Remember that the desperate folks who took business from you on the basis of price will likely fail to maintain the same service levels and fill rates. As a result, some of that business will come back.
Acquisitions
As a starting point in any major disruption, be sure that every potential acquisition target is reminded of your interest. Don’t pay 2019 multiples and realize that probable purchase prices are likely to decline over the next year, independent of uninvested private equity capital sitting on the sidelines. Playing out an acquisition strategy in these times will be another blog, but there is a very specific issue around an unintended consequence now.

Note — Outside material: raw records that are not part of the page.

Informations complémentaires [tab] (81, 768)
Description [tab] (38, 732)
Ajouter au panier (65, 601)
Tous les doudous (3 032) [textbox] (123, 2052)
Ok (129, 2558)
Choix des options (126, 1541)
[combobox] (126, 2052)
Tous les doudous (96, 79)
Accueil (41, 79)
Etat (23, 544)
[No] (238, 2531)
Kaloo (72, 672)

If you have open distribution this is not an issue. Open distribution simply means the more the merrier. If your go-to-market strategy relies on selective or single distribution then acquisitions create both a significant risk and also an opportunity. If you acquire a competitor or a firm that is complimentary, the probability is that they have their own distributor network that is coming along for the ride. You are challenged to merge and rationalize these two networks.
We have been supporting clients in this area for a long time and have observed the following:
- The acquiror distributors survive much better than the acquiree distributors.

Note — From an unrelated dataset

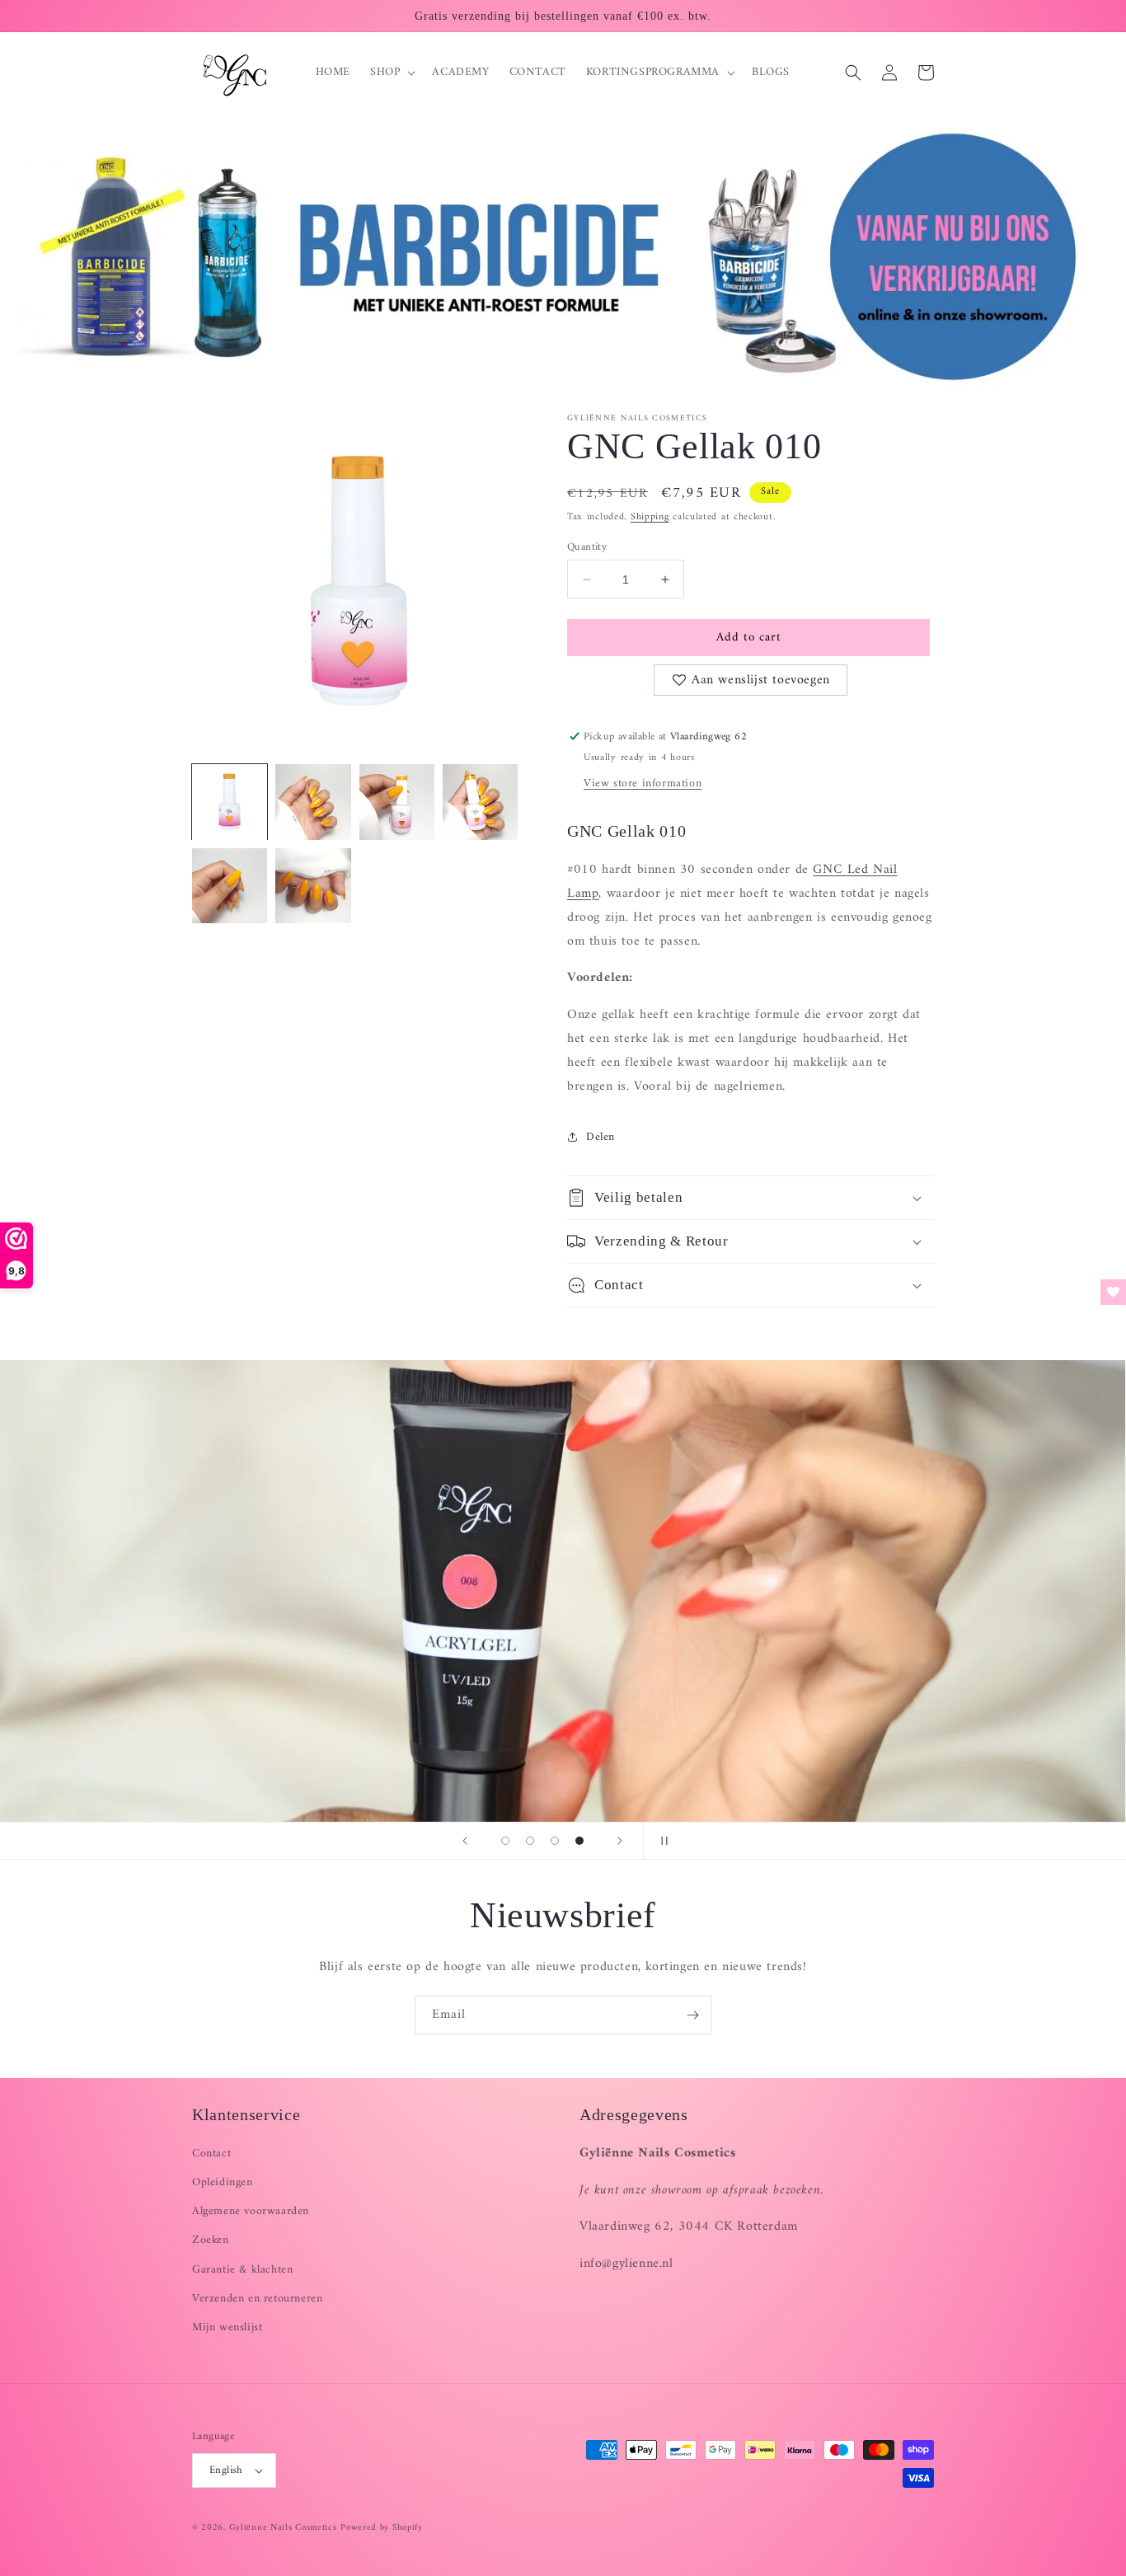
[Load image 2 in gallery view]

- The rationalization process is normally driven by the senior sales executives in the acquiror firm. Their selection criteria are fuzzy or non-existent, so existing relationships and purchase volume carry the day.
- Whether we are consulting or arbitrating in a termination contract dispute, we have found that the senior sales executive has a very hard time defining the criteria for choosing one over the other. The typical approach is to tell the two distributors to fight it out and the best will survive. This fails to look at the value each distributor brings to the supplier. Some are very good at market serving while others are good at market making. Every manufacturer should value both, and this could be a selection criterion.

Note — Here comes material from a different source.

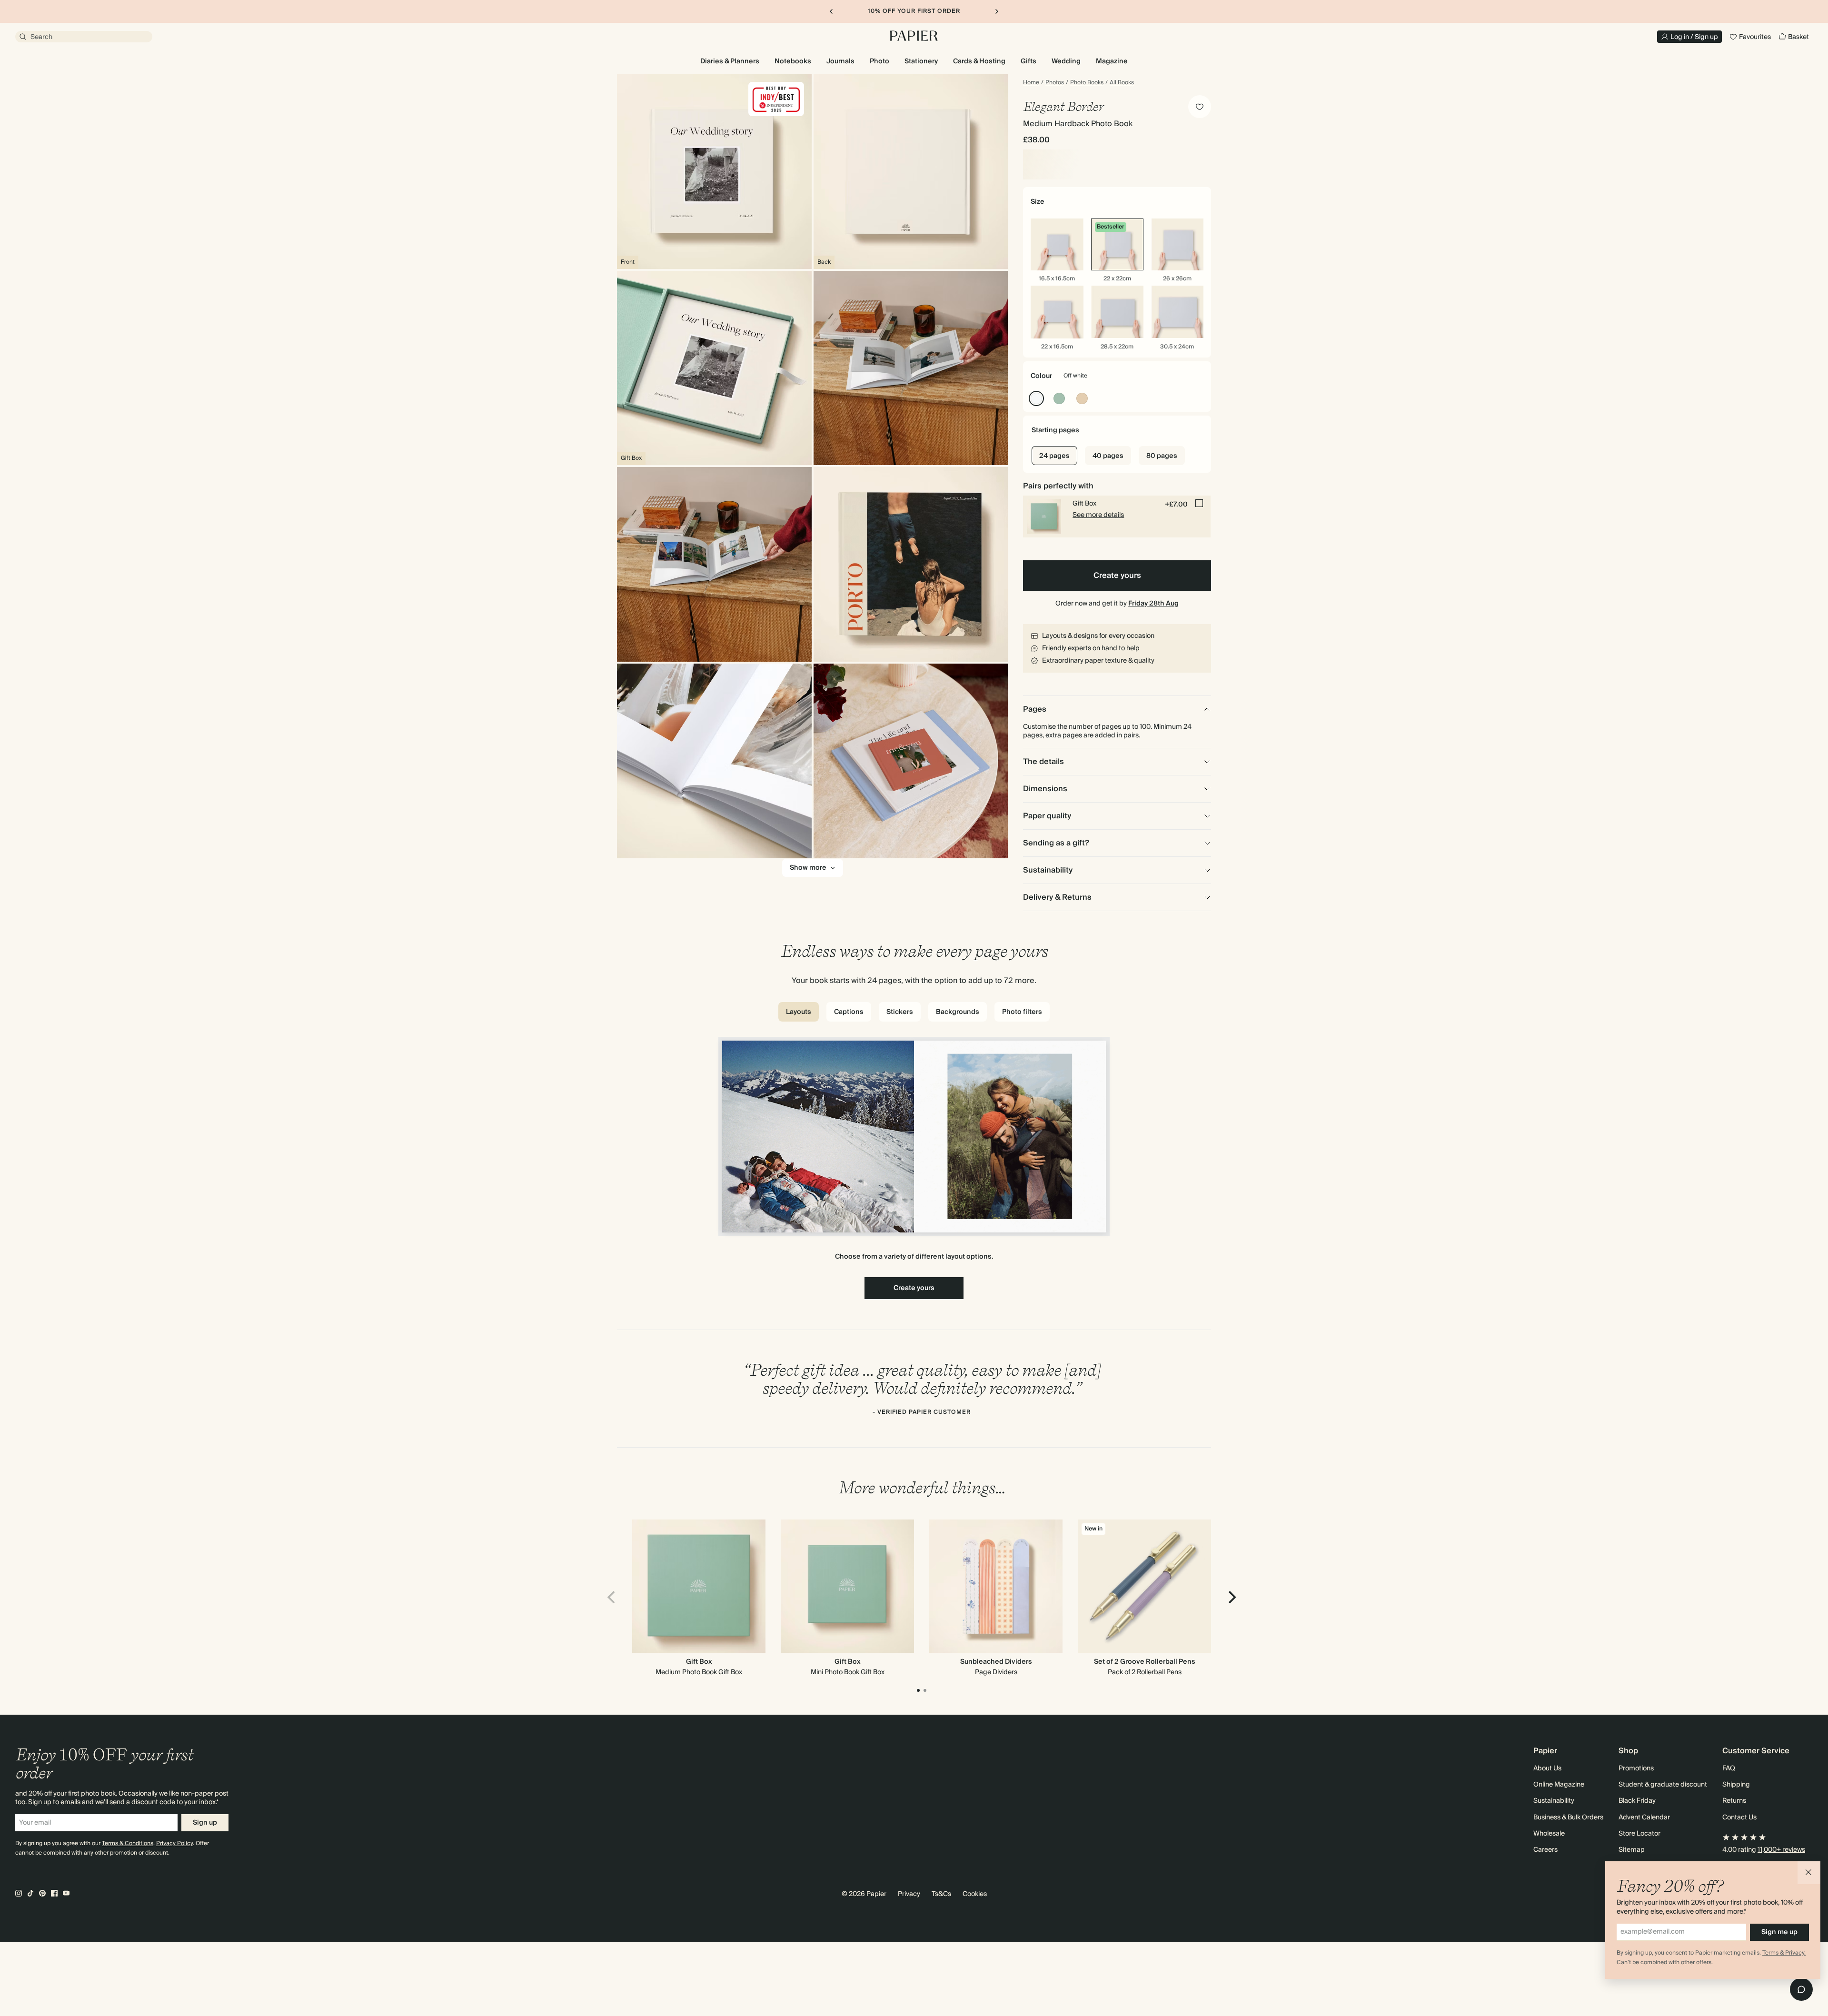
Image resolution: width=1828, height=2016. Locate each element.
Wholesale (1549, 1833)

Action Step: Create a few simple distributor criteria that are aligned with your strategy. Then get every sales representative to present their ideal lineup of the best distributors for their area of responsibility, including their rationale. This helps define a true North when faced with the time pressure of integration.
Most importantly, treat distributor integration as a core element of any acquisition so it is done on the front end and not left to the last minute and dumped in the lap of the sales team. The right way is to be public with both sets of distributors about the timeline and process on integration. The worst thing to say is that nothing will change.
If you are faced with consolidating two distributor networks, it is a perfect time to seriously consider adding Amazon or another digital channel.
Where to Go Next
None of the situations above are bad in and of themselves. Instead, they present opportunities for manufacturers willing to take advantage of them. For example, if you have been discussing a channel realignment or go-to-market strategy change. Now may be a perfect opportunity as forces outside of your control continue to have their impacts.
Remember, in uncertain times, speed matters. The more you can prepare now for special requests, the better you will be at reacting with speed and decisiveness. The firms that will win will often be nothing more than the first movers, willing to take a risk.